The Home Router Security Report is a study of 127 home routers from seven vendors conducted by the Fraunhofer Institute for Communication (FKIE) in Germany. It presents alarming revelations which indicate a systemic failure by the entire industry to provide meaningful and current updates for products as well as illuminating a disturbing lack of concern for end-user security.
This report is nothing short of damning for manufacturers already facing staffing and talent shortages. The list of vendors includes the most popular brands on the planet, such as ASUS, AVM (Germany), D-Link, Linksys, NETGEAR, TP-Link and Zyxel. Scientists found that, even after applying the latest firmware updates, every single router still had flaws!
The findings show a wide spectrum of avoidable security issues, including the use of ancient, unpatched versions of the Linux kernel, private security keys embedded within firmware images and the use of either well-known or hard-coded passwords.

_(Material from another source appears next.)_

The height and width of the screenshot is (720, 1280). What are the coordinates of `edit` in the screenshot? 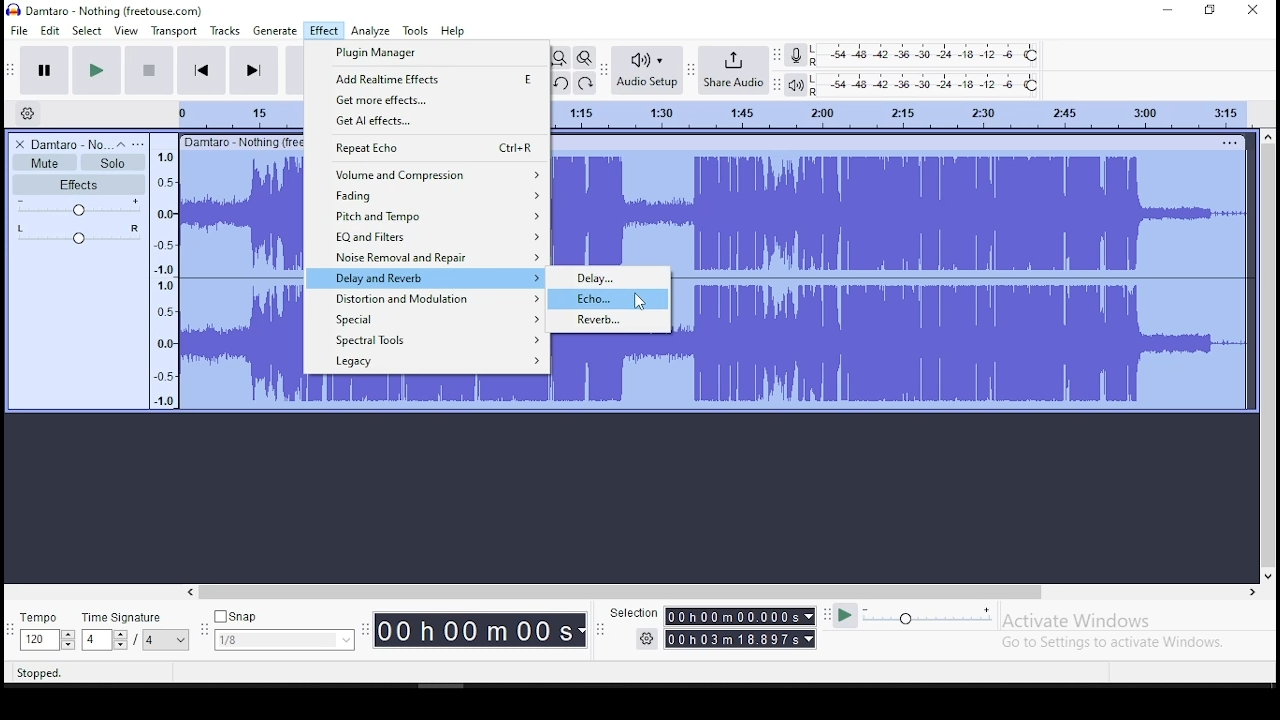 It's located at (52, 30).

Quite frankly, we are disgusted by this egregious miscarriage of fiduciary duty to consumers all over the world. This certainly helps to explain the prevalence of botnets as well as DDOS-for-Hire services on the Dark Web.
For those unacquainted with statistical analysis, the report includes numerous box plot illustrations depicting interquartile statistics that are much easier to comprehend with a quick study of interquartile range in addition to box plot on Wikipedia.